[Stored items]
- - - - -

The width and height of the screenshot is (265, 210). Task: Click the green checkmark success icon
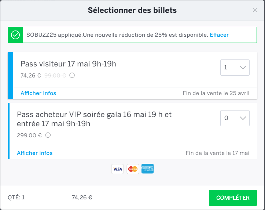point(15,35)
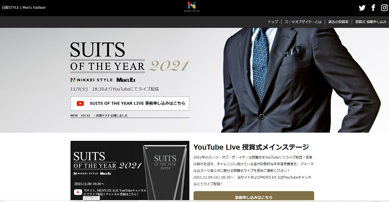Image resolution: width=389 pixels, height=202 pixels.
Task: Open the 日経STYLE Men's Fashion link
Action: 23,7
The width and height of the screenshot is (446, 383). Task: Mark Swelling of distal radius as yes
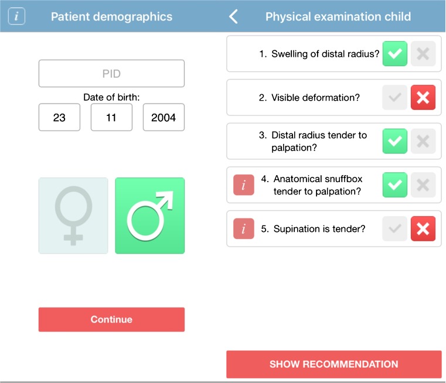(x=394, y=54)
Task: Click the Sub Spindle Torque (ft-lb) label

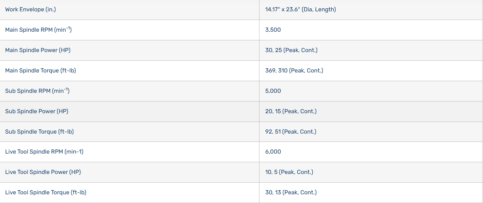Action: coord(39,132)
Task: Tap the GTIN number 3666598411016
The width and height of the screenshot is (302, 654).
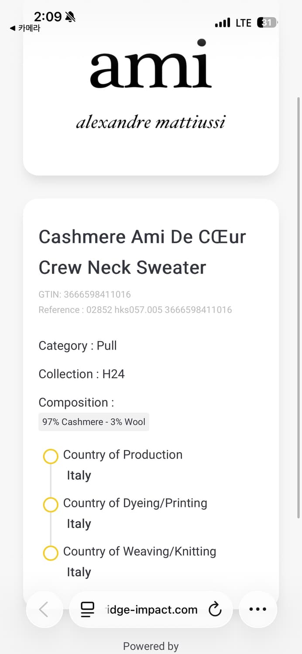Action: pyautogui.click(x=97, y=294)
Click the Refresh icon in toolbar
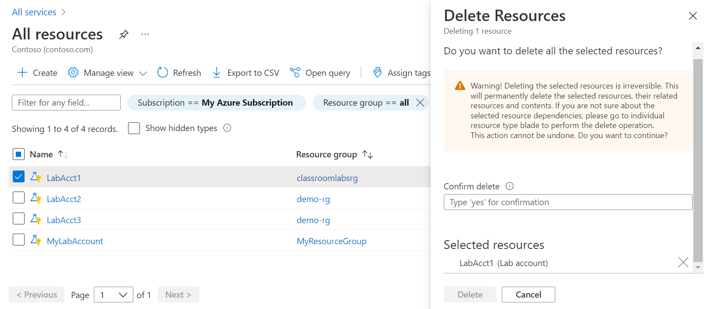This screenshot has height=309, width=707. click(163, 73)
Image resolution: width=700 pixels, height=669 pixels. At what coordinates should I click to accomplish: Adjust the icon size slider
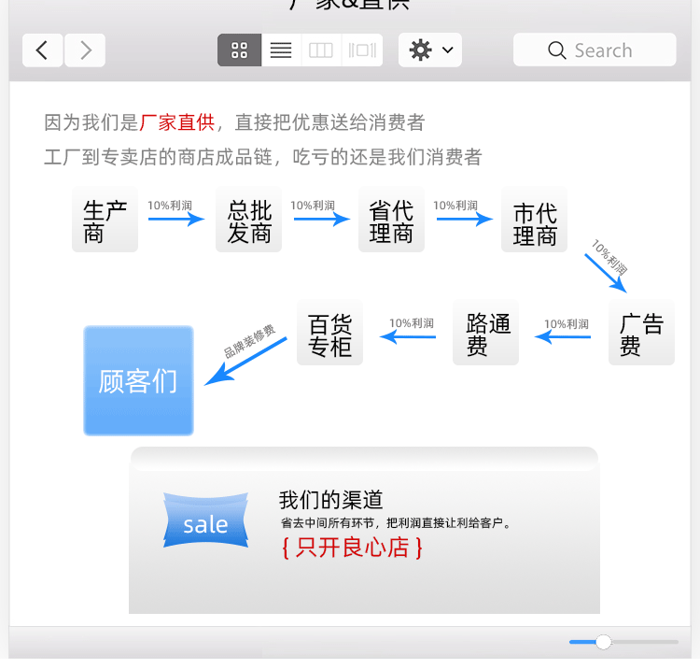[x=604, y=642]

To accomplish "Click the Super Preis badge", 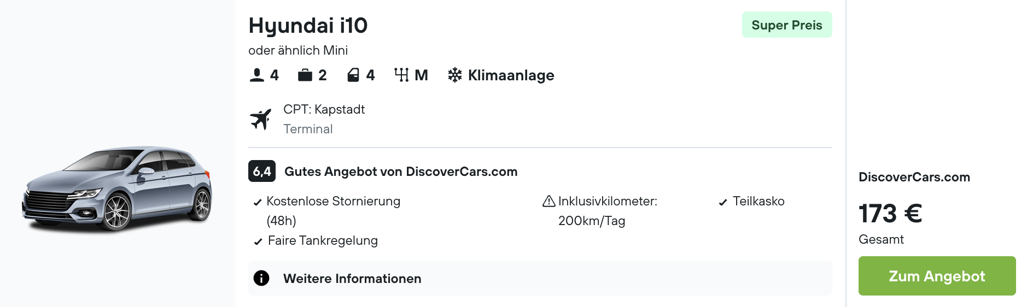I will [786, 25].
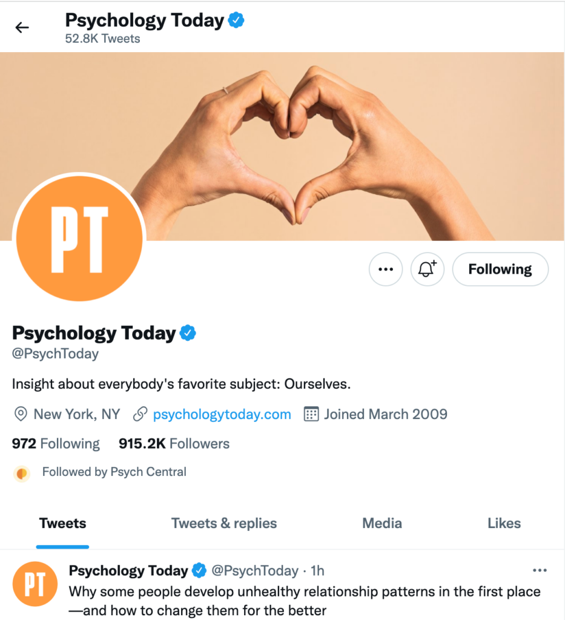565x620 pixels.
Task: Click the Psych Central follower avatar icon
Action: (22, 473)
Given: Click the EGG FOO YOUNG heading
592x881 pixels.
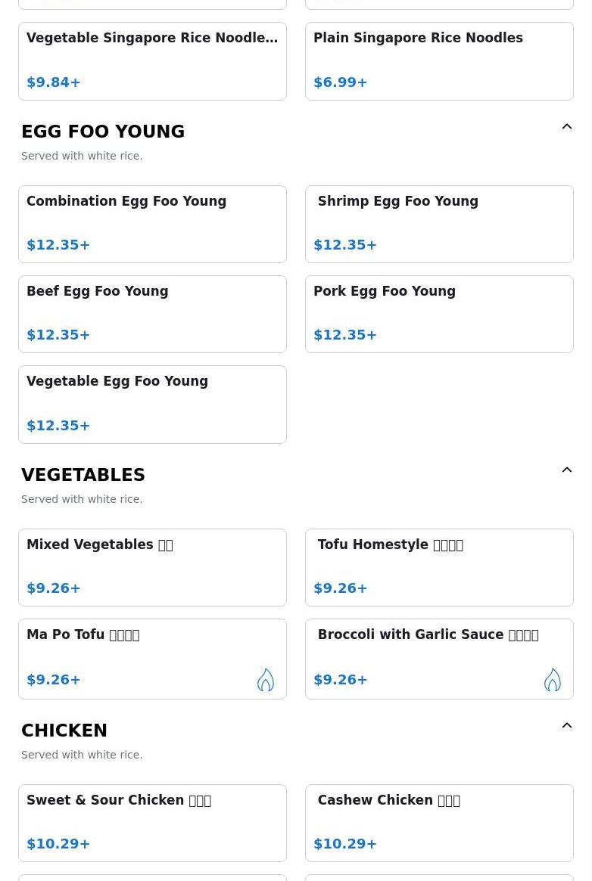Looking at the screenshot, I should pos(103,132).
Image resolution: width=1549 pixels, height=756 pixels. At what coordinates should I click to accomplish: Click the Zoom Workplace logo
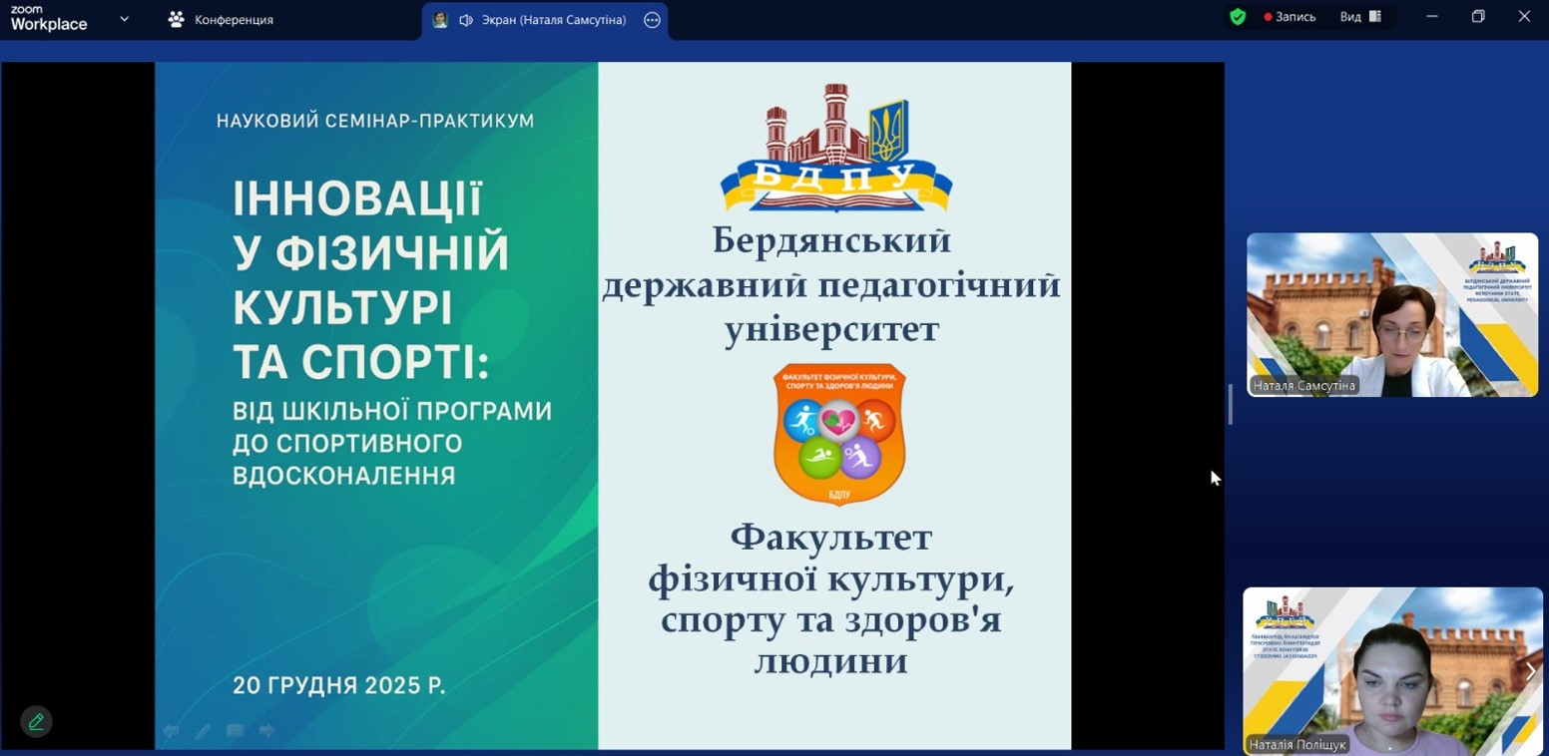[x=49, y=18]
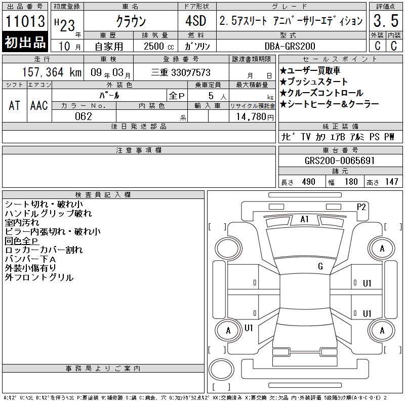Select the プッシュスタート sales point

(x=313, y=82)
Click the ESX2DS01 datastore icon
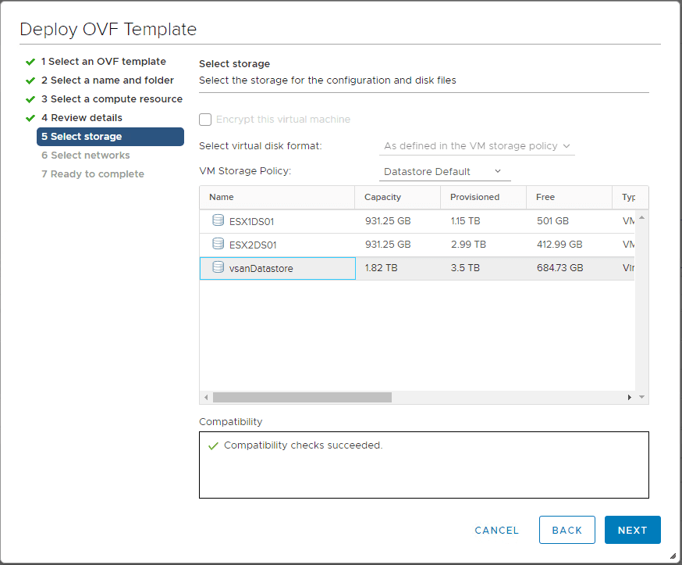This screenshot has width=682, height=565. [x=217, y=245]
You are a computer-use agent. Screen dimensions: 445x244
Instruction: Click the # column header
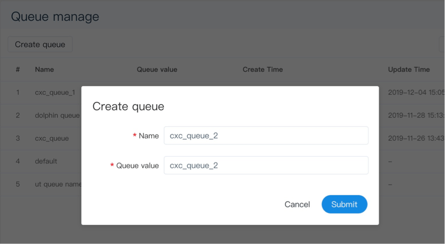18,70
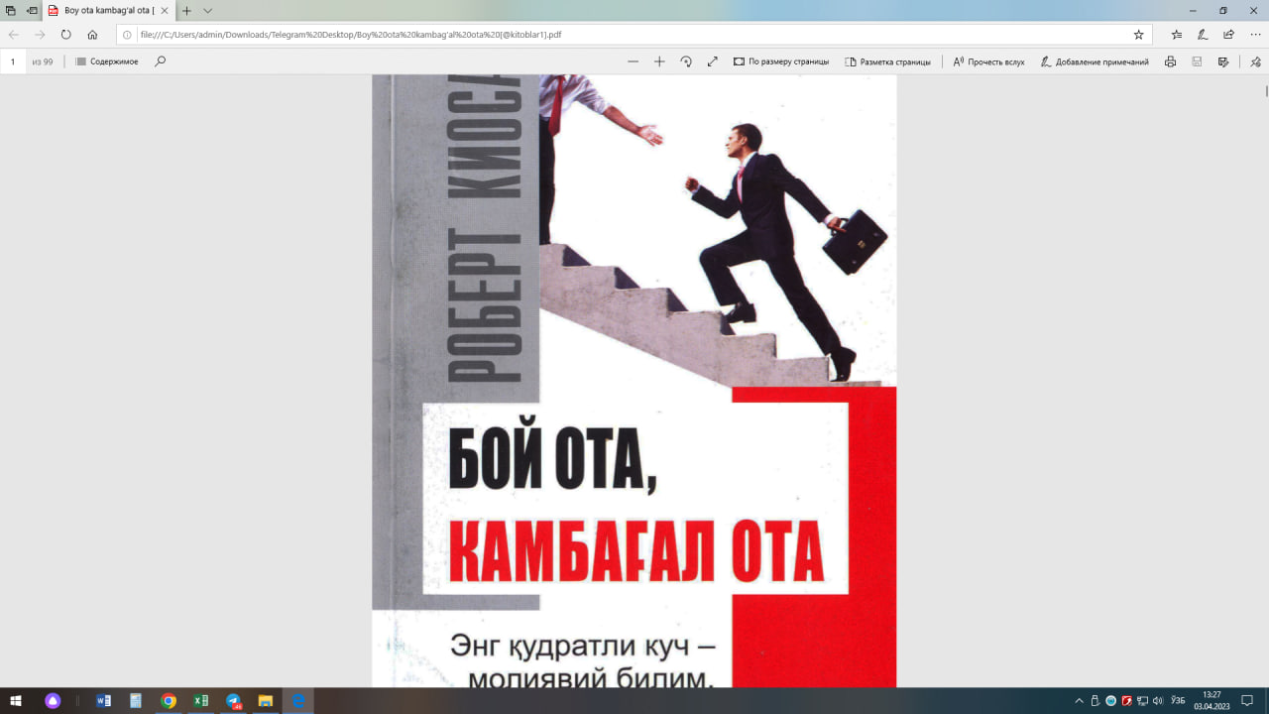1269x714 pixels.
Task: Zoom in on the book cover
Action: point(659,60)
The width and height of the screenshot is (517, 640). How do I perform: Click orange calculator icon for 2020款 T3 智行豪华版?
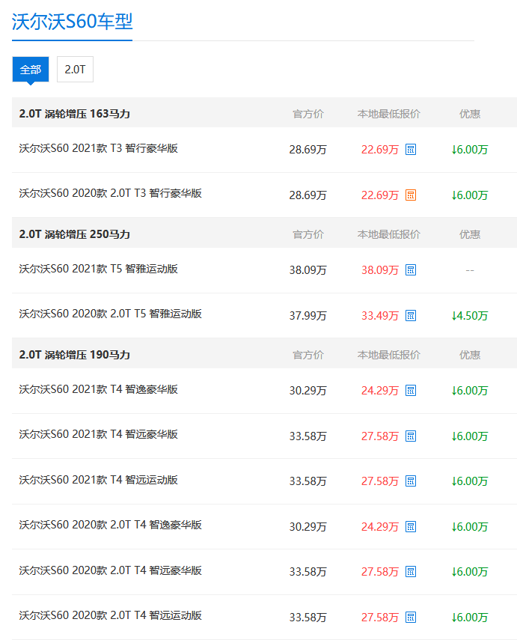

- - - - -

• REQUIRED ACTION: Your task is to transcribe exactly the lines from the one containing "Instruction: Click the # column header" through the final line of the entries above, pictures excluded.

• RESULT OF THE TASK:
Instruction: Click the # column header
18,70
1269x714 pixels.
Task: Zoom in on the book cover
Action: point(659,60)
The width and height of the screenshot is (517, 640). How do I perform: Click orange calculator icon for 2020款 T3 智行豪华版?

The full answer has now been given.